Сокольничий даст нам птичек для кормленья. Я поставлю для сокола воду.
– А что скажет аббат Бодо? – улыбнулась Евпраксия.
– Разве бог – против птиц? Ведь и божий дух взлетает птицей.
– Не соколом ведь – голубем.
– Это когда он ни с кем не воюет. А в Германии епископы постоянно воюют. И в Италии, получается, тоже. Разве не божий дух толкает их к этому?
– Спроси аббата Бодо.
– Я боюсь его. Он такой суровый.
– Сокол суровее, а ты не испугалась. Видишь, какие у него когти. А крылья? Словно железные.
– Все равно – это птица.
– А если стража заметит у нас сокола?
– Ваше величество, они не заметят!
– Почему так считаешь?
– Они никогда не глядят вверх.
– Как ты это узнала?
– Ваше величество, они не могут, ну, не могут смотреть вверх. Точно так же, как… как вы не можете смотреть вниз.
– Не выдумывай, Вильтруд, лучше накорми сокола.

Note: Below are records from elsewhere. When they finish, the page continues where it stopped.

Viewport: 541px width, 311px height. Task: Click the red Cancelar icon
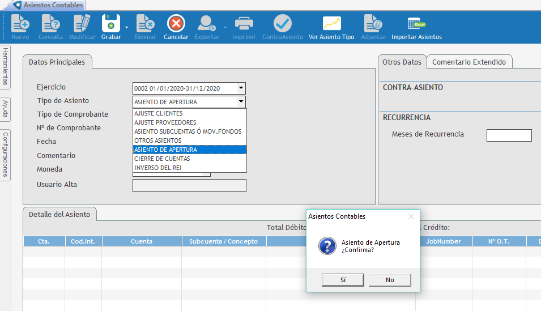(176, 24)
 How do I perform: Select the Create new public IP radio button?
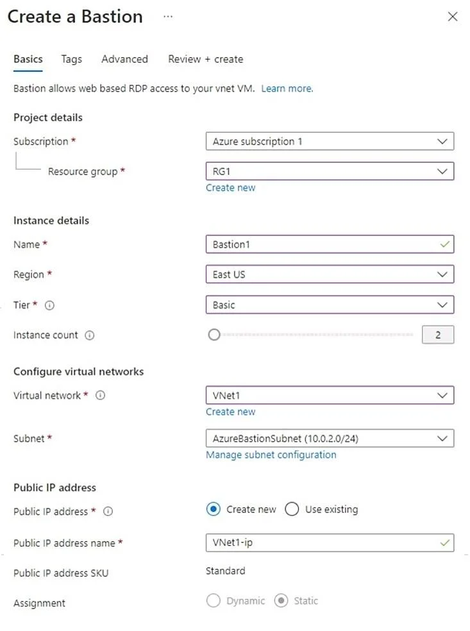pos(214,509)
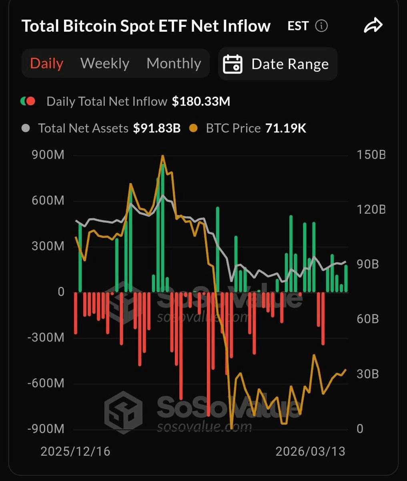
Task: Open the Date Range picker
Action: (x=278, y=64)
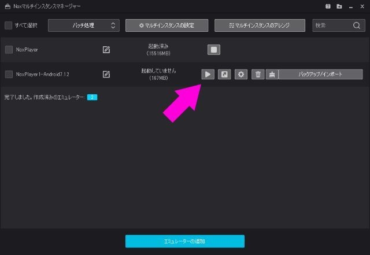Viewport: 370px width, 255px height.
Task: Open マルチインスタンスの設定 settings
Action: [166, 25]
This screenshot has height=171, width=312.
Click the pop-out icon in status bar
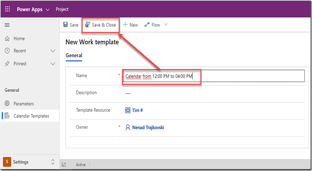[64, 165]
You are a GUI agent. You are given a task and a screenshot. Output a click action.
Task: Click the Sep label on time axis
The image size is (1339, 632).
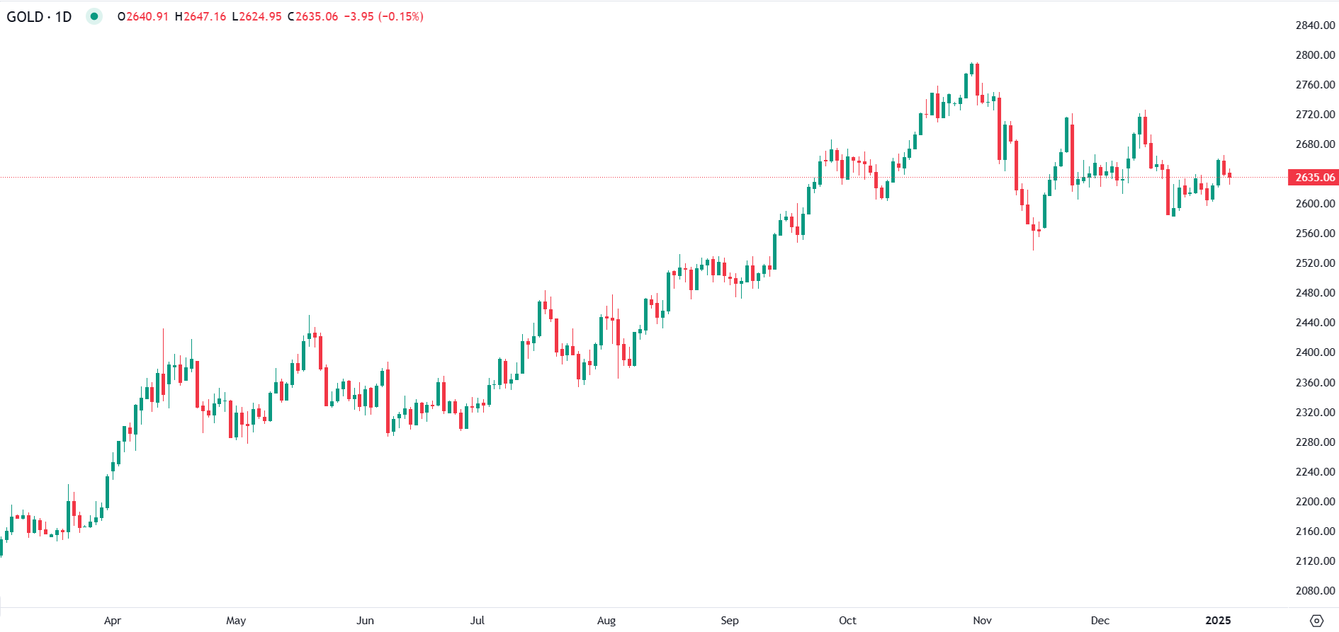coord(730,621)
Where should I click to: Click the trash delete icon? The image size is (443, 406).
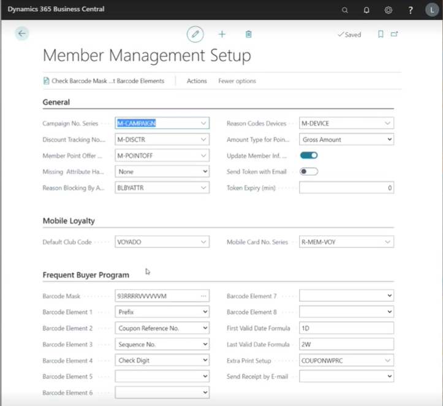pos(249,34)
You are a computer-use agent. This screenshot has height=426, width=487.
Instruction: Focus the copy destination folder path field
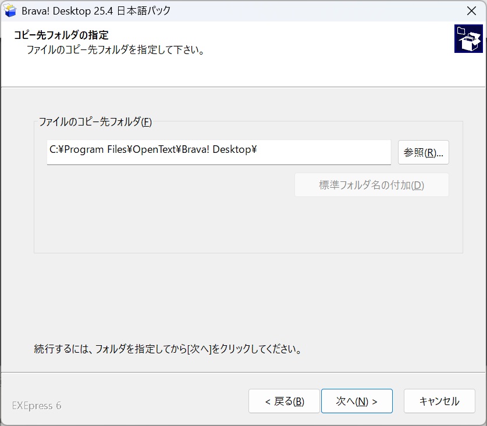219,152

Так установилась связь между Башней Пьяного Кентавра и Соколиной башней. Молчаливый обмен поклонами и взглядами, перелеты птиц, неудержимый дух свободы. Забыто про печаль и одиночество, отложены в сторону книги, ни до трав теперь, ни до цветов, ни до зеленых деревьев, ни до земных щедрот лета – в небо, в небо, только в небо!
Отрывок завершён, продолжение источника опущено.